Contador se exprimió al máximo para conservar el maillot amarillo

Los 55 kilómetros contra el crono entre Cognac y Angouléme no eran el terreno más propicio para Contador, un ciclista que da lo mejor cuando la carretera se empina.

Pero el madrileño administró con coraje, voluntad y talento la ventaja inicial con la que partía: 1:53 sobre Evans y 2:49 sobre Leipheimer, dos corredores que en contrarreloj andan mejor que el español.

Leipheimer ganó la etapa y segundo quedó Evans. Pero no pudieron con Contador, que ya es uno de los más grandes: el español se exprimió al máximo y quedó quinto, a 2:18 de Leipheimer y a 1:27 de Evans.

Emoción e incertidumbre

Los 55,5 kilómetros llenaron de incertidumbre el Tour de Francia ya que los tres primeros de la general contaron con opciones de vencer en la ronda.

La decisiva contrarreloj de Angulema regaló emoción, incertidumbre, intriga, todos esos componentes que marca la épica de un deporte en horas bajas.

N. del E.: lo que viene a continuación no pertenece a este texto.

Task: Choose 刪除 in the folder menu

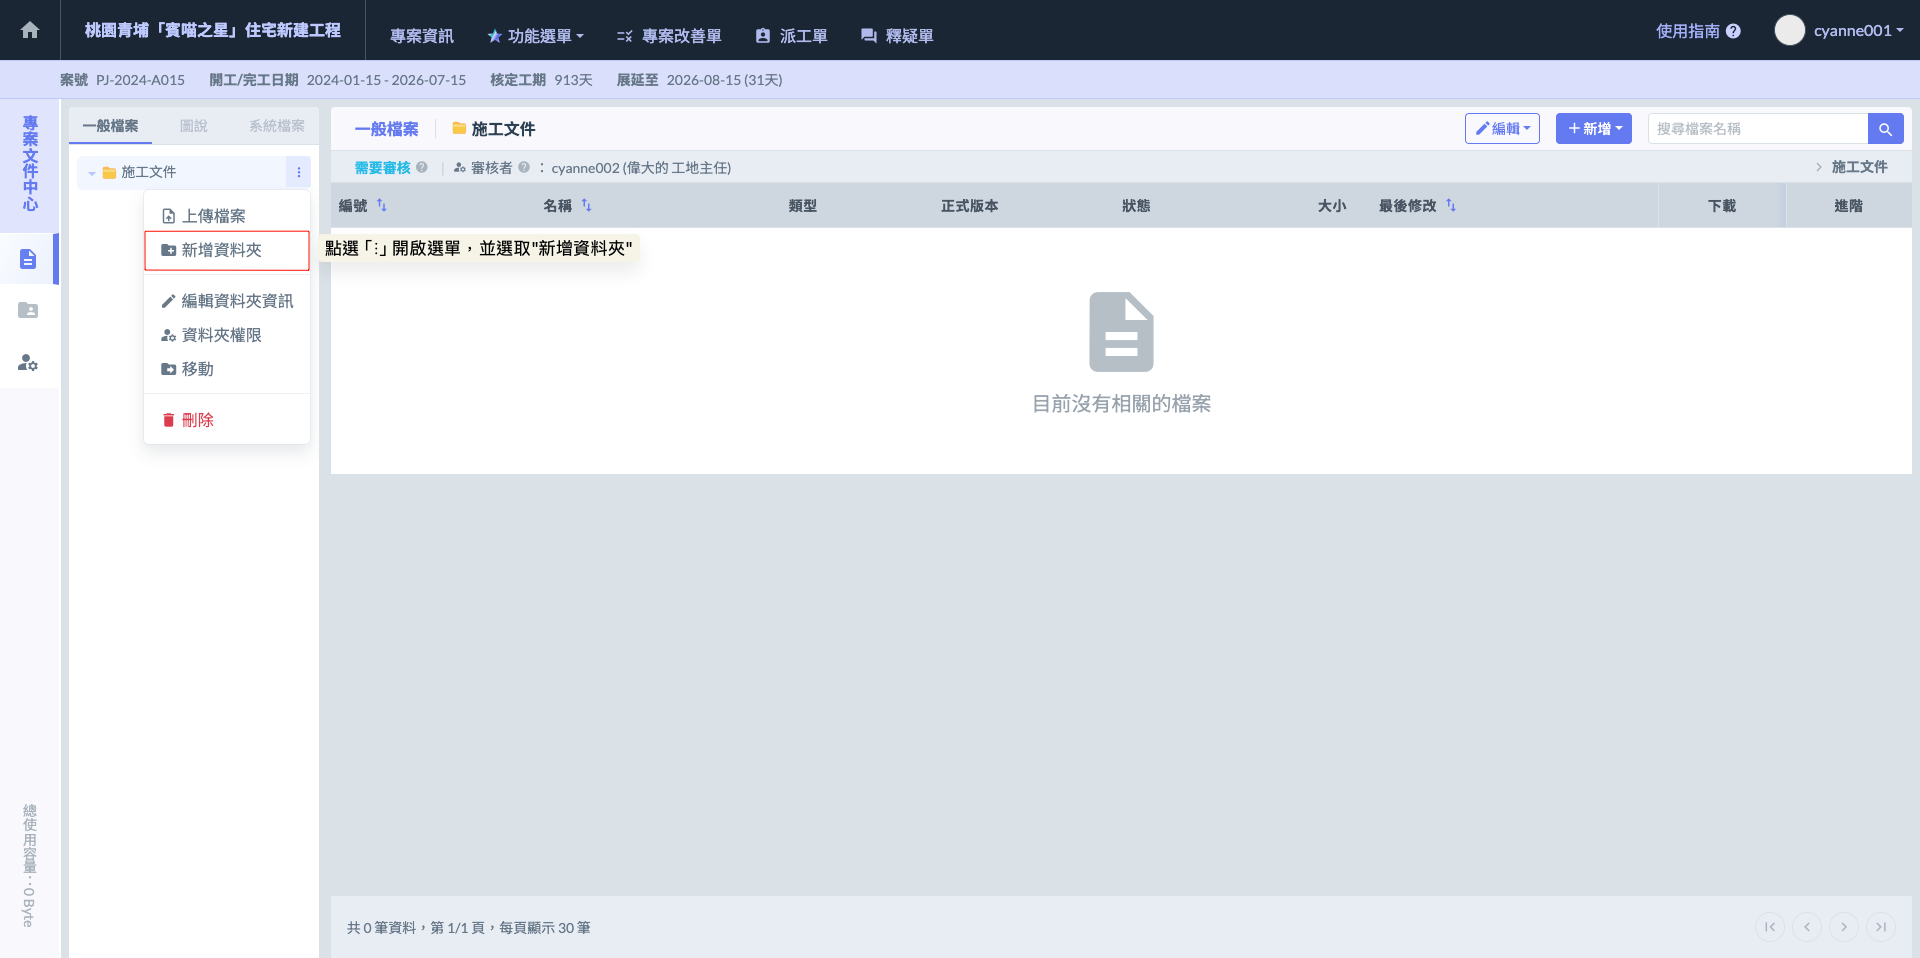Action: coord(197,420)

Los tiempos de paso dieron lugar a cualquier posibilidad.

Leipheimer, el que tenía menos que perder, impuso su ley desde los primeros kilómetros. Marcó el mejor tiempo en el kilómetro 17, donde Evans le mordía a Contador 22 segundos en la parte más lisa del recorrido.

El español, "un artista a la hora de interpretar una carrera", como asegura su director Johan Bruyneel, no perdió la compostura y en todo momento mantuvo la cadencia del pedaleo, firme en su posición.

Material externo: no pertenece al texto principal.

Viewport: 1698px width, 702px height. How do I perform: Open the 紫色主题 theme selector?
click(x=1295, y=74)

En el kilómetro 35 perdía 54 segundos con Evans, en la zona más escarpada del circuito. Aún guardaba un minuto para los últimos 20 kilómetros la victoria no estaba asegurada.

El español echó el resto en los últimos kilómetros, con Bruyneel y Armstrong desgañitándose


En el último tramo Contador apretó los dientes, no se podía escapar la ocasión de ganar el Tour "número 21 de su vida". Los otros 20 los ganó cuando salió del hospital de Asturias, poco después de desmayarse cerca de Infiesto. "Esto es como ganar 20 Tours", dijo entonces.

Contador se agarró a su renta, echó el resto con Bruyneel y Armstrong desgañitados sacando la cabeza por las ventanillas del coche. Se acercaba el momento del éxtasis. Evans no se despegaba. El madrileño entró brazos en alto abrazando su primer Tour, el primero de verdad, el primero del sucesor de Armstrong, aquel que escribió el libro que animó sus horas y horas de almohada en el hospital.

Bahamontes, Luis Ocaña, Pedro Delgado, Miguel Indurain, y Alberto Contador, el pasado y el futuro glorioso del ciclismo español. Llegan vientos frescos.